Read Abadie and Cattaneo (2018) survey of methods
Experiments: how and why to design, run, and analyze them

References

Abadie, Alberto, and Matias D Cattaneo. 2018. “Econometric Methods for Program Evaluation.” Annual Review of Economics 10: 465–503.

Angrist, Joshua D, and Jörn-Steffen Pischke. 2010. “The Credibility Revolution in Empirical Economics: How Better Research Design Is Taking the Con Out of Econometrics.” Journal of Economic Perspectives 24 (2): 3–30.

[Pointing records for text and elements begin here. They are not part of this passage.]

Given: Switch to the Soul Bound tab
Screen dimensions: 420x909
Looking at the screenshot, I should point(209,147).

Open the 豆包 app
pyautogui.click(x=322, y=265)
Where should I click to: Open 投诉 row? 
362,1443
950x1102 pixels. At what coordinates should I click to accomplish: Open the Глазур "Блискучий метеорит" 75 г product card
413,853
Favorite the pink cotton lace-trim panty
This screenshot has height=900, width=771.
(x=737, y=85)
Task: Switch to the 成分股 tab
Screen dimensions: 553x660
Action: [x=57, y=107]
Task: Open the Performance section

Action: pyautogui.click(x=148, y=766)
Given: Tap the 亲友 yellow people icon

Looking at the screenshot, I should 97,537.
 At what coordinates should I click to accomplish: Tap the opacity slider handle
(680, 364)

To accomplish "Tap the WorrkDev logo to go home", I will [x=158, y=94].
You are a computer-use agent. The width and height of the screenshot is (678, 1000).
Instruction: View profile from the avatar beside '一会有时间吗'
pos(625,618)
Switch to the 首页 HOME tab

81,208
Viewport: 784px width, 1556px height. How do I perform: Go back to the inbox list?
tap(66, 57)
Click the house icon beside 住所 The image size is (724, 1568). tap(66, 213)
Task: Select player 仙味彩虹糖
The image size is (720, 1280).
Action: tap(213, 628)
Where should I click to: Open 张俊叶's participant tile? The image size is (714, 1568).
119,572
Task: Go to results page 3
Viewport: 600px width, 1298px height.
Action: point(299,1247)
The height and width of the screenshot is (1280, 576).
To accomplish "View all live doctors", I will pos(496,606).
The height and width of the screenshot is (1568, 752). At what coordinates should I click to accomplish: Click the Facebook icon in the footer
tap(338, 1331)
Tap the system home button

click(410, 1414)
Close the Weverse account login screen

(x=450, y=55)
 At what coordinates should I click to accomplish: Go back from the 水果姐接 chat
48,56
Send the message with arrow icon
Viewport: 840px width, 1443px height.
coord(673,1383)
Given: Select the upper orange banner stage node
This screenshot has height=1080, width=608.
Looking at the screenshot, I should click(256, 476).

Bareinboim, Elias, Juan D Correa, Duligur Ibeling, and Thomas Icard. 2020. “On Pearl’s Hierarchy and the Foundations of Causal Inference.” ACM Special Volume in Honor of Judea Pearl (Provisional Title) 2 (3): 4.

Geyer, Charles J. 2013. “Asymptotics of Maximum Likelihood Without the LLN or CLT or Sample Size Going to Infinity.” In Advances in Modern Statistical Theory and Applications: A Festschrift in Honor of Morris l. Eaton, 1–24. Institute of Mathematical Statistics.

Haile, Phil. 2020. “‘Structural Vs. Reduced Form’: Language, Confusion, and Models in Empirical Economics.” http://www.econ.yale.edu/~pah29/intro.pdf.

Hernán, Miguel A, and James M Robins. 2020. “Causal Inference: What If.” Boca Raton: Chapman & Hall/CRC.